Hi!
I want to add a source term with white gaussian noise in a PDE with is similar to the heat equation: 
To do so, I’ve tried to add a term f to the equation
f = Expression(‘C++expression for random number generated with a normal distribution of mean m and standard deviation s’, degree=1)
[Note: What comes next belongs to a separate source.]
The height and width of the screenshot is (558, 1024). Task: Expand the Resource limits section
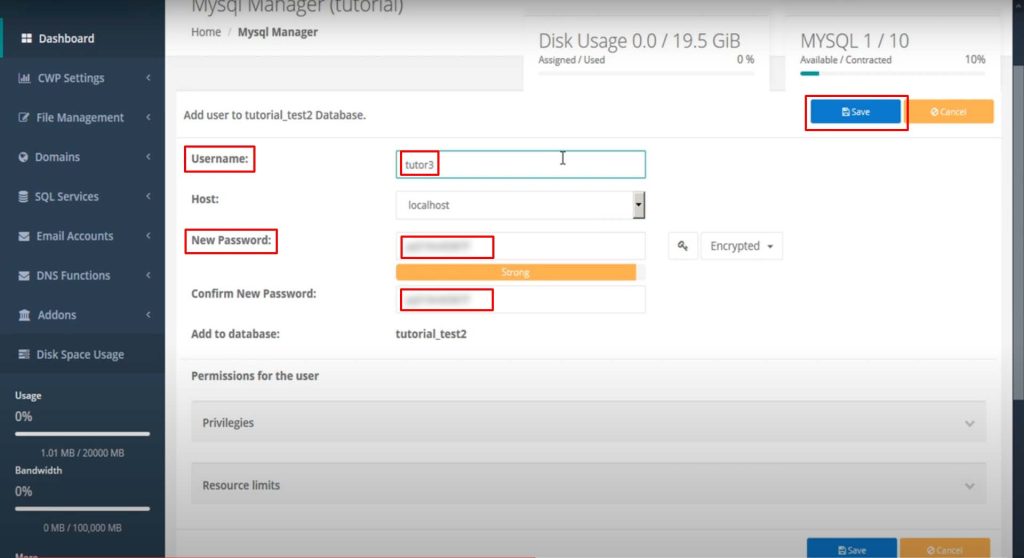coord(588,485)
But I can’t find the expression I should use…
My entire code is here:
from __future__ import print_function
from fenics import *
import numpy as np
import matplotlib.pyplot as plt
T = 2 # temps total
num_steps = 20 # nombre de pas de temps
dt = T / num_steps # intervalle de temps
nx = ny = 500
mesh = UnitSquareMesh(nx,ny)
V = FunctionSpace(mesh, 'P', 1)
h_D = Expression('0', degree=2)
def boundary(x, on_boundary):
return on_boundary
bc = DirichletBC(V, h_D, boundary)
h_n = interpolate(h_D, V)
h = TrialFunction(V)
v = TestFunction(V)
f = Expression('**the expression I'm looking for**', degree=1)
F = h*v*dx + dt*dot(grad(h), grad(v))*dx - (h_n + dt*f)*v*dx
a, L = lhs(F), rhs(F)
h = Function(V)
t = 0
for n in range(num_steps):
t += dt
h_D.t = t
solve(a == L, h)
plot(h)
h_n.assign(h)
Am I trying to do it the right way? Should I had the noise term another way?